Acc. to the docs, it is Number of batches loaded in advance by each worker. My question is - since prefetching is a one-time thing done by the workers at the start of data loading, it might give a slight speedup for the initial batches to be loaded, but in the long run, the data loading by the workers would fail to catchup with the GPU speed and there would be stalls (when there are no more elements in the data queue) until the worker fetches the next batch.
therefore, num_workers argument makes sense as more the workers, the faster we would be loading into the data queue for the GPU to consume the batches, but prefetch_factor does not make sense to me.
That’s not the case since each worker will start loading the next batch once the number of batches waiting in the queue is not meeting the prefetch factor. This code snippet illustrates it.
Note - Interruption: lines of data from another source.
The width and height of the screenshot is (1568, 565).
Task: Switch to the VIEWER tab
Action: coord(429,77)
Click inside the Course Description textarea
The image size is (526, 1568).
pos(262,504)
As you can see the creation of the iterator will directly load prefetch_factor * num_workers = 2 * 8 = 16 batches, so nb_batches * batch_size = 16 * 2 = 32 samples.
The next call then returns a batch and you can see that one of the workers directly starts to load the next batch (2 samples) to fill the queue.
Yes, this is the idea. So even if some training iterations might be faster (for some reason) the queue could still be filled and you should not see any slowdown due to the data loading and the workers will try to fill the queue again.